CHIEF OPERATING OFFICER, FOX SEARCHLIGHT
Not only did Nancy Utley, the studio's chief operating officer, one-up herself by helping the film snare four Academy Award nominations, she led a remarkable marketing effort that pushed "Juno" to a gross of more than $100 million at the box office (a record for Searchlight). The studio's former marketing chief, with the assistance of a studiowide effort, helped make the film's Diablo Cody-penned script part of the pop-culture lexicon. Remember this the next time you hear someone replace a noun with the word "blog" in everyday speech ("What the blog?").
Photo: Doane Gregory
Dan Pittman, the studio's VP-media, kicked off the "Juno" campaign in late November to go after the tastemaking art-house cinema crowds and females 18 to 24, the film's target demo. After building a significant amount of buzz among both demos in a limited December release, he moved on to target adults 35 to 54 and ultimately proved that "Juno" could play in Peoria despite its controversial teen-pregnancy theme.
"The movie was both pro-choice and pro-life," Ms. Utley says. "We believed 'Juno' was speaking to their cause, and it helped the movie to penetrate into smaller towns in a smaller way."
Similarly, studio PR chief Michelle Hooper and VP-Creative Stephanie Allen pushed key aspects of the film's script. In Southern California, Ms. Hooper set up a series of pop-up replicas of Juno's bedroom, dubbed "Juno-verse," featuring Juno's posters, signature sweater and, of course, hamburger phone. They also trotted out director Jason Reitman and star Ellen Page in an 11-city promotional tour across the country to discuss the movie's themes and creative process.
Ms. Allen edited the film's trailer and TV spots to ensure that Ms. Cody's unique brand of sharp-witted humor stayed true to the movie's subversively heartwarming message.
Promoting a film-fest favorite in the post-Thanksgiving Oscar rush presented Mr. Pittman with two challenges. "The first one was how competitive the landscape was in December. ... Claiming you have award acclaim really isn't enough," he says. The other was being a casualty of Hollywood happenstance. "The writers strike knocked a lot of shows off the air. We couldn't a) get any publicity and b) get any spots out there."

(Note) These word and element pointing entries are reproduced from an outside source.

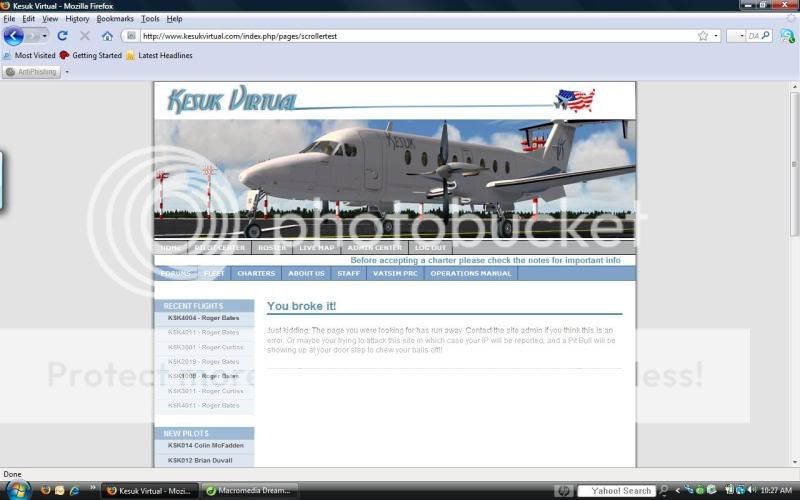Click the Stop loading X icon

coord(84,36)
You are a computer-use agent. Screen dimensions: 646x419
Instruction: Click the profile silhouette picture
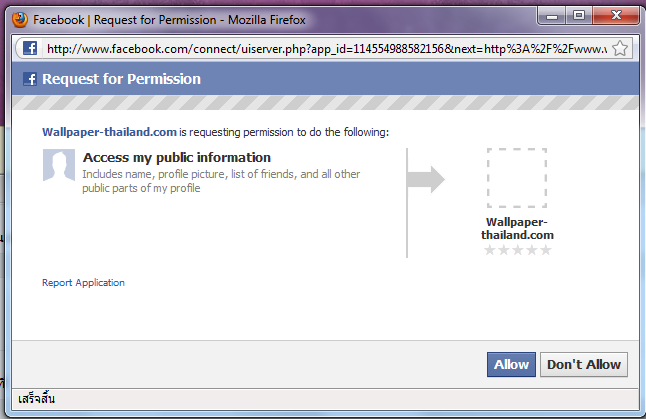point(58,164)

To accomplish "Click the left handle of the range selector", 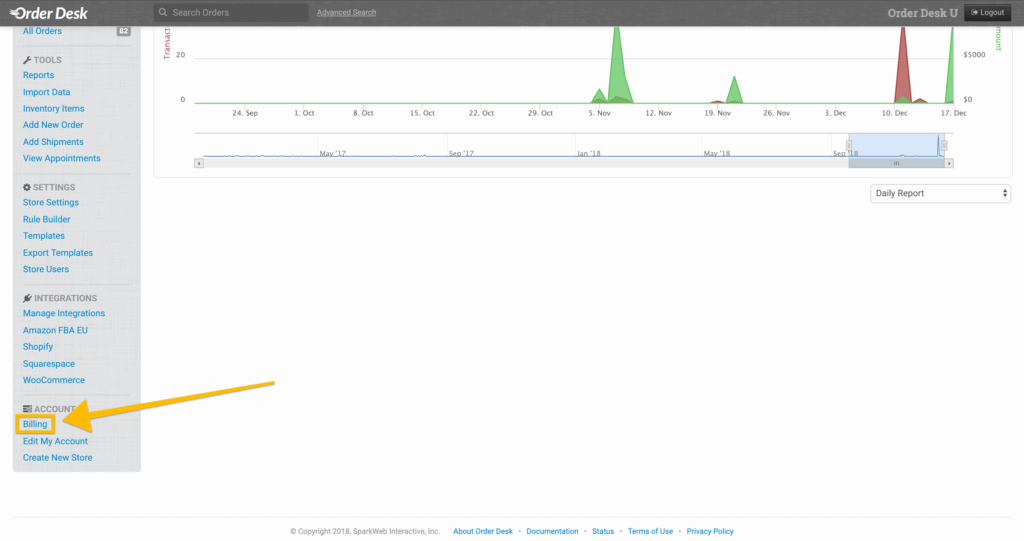I will point(848,145).
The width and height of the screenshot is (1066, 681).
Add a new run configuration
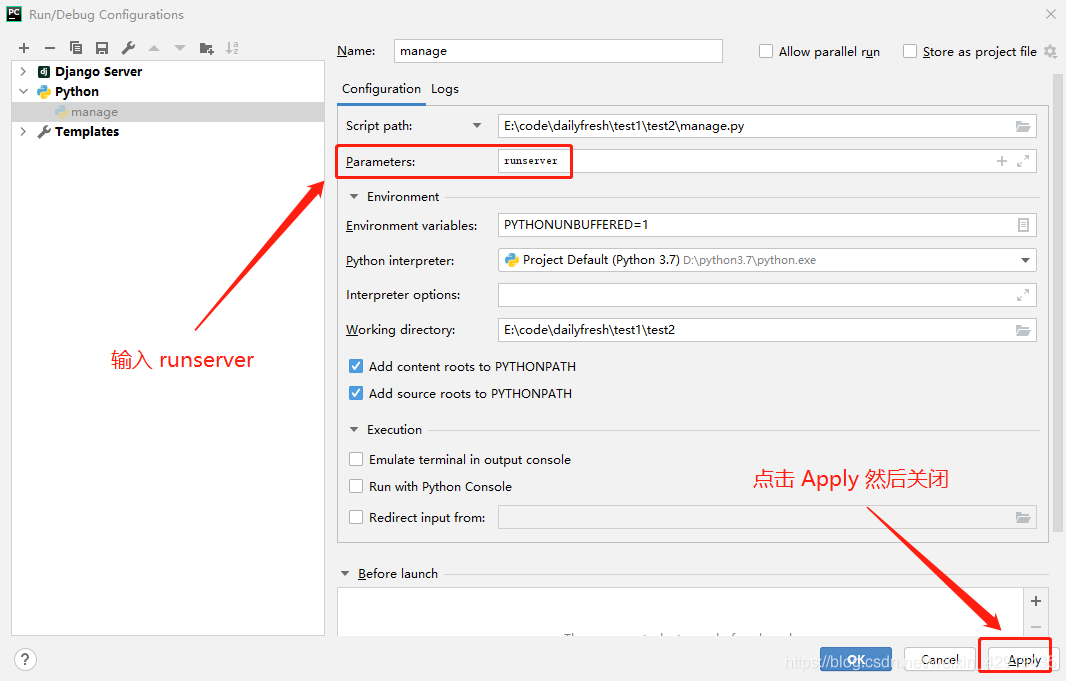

With the instant reach of original broadcast programming virtually locked out by the nationwide launch of "Juno" in mid-January, Mr. Pittman used strategic media buys to draw distinct lines between his two target demos. For the 18- to 34-year-olds, he turned to female-targeted reality shows such as "Project Runway," "The Hills" and "Keeping Up With the Kardashians." He bought into cable news' election coverage and key morning and evening news shows to lure the 35-to-64 movie fans.
The online effort saw a mix of social-networking sites (MySpace, YouTube, Gawker) and "smart sites" (Comedy Central, NYTimes.com, Huffington Post) to zero in on potential Juno-heads. Some Facebook users were treated to a free gift, Juno's hamburger phone, to post on their friends' walls.

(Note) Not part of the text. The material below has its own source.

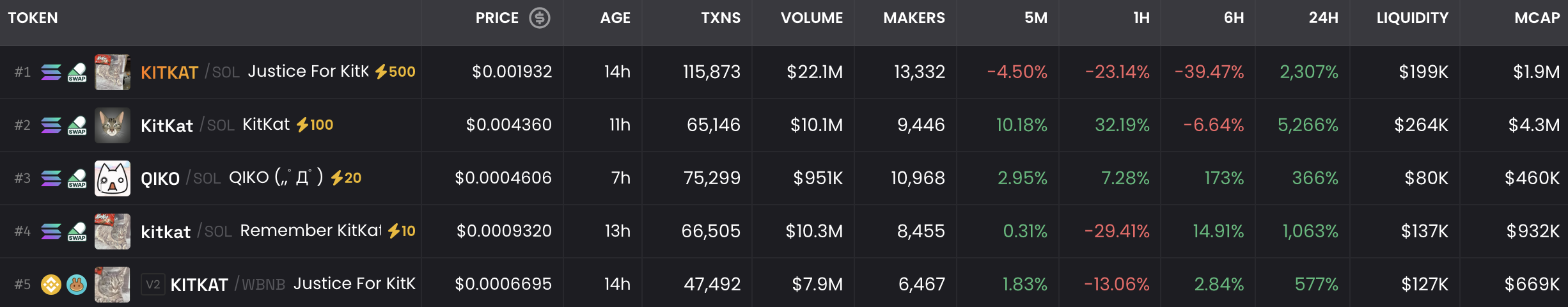Sort table by 24H column header
1568x307 pixels.
1323,18
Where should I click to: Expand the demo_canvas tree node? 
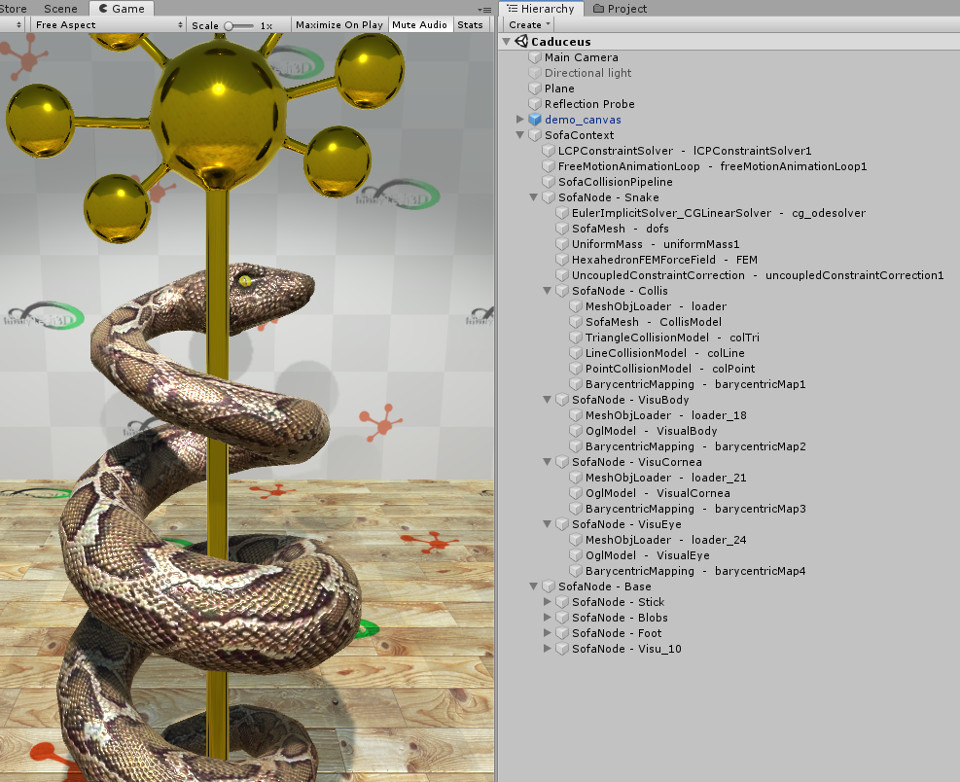[520, 119]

Having officially broken nearly all her once-boutique studio's records, Ms. Utley has high hopes she and her team can top themselves again soon. Already on tap for 2008 are two high-profile literary adaptations: a hard-hitting take on Chuck Palahniuk's "Choke" starring Sam Rockwell and a movie version of "The Secret Life of Bees" with Dakota Fanning, Queen Latifah, Alicia Keys and Jennifer Hudson.
"Sometimes when I meet somebody and tell them what I do, people will go, 'Those are all my favorite movies!' " Ms. Utley says. "I think among our niche group of consumers, our name means something."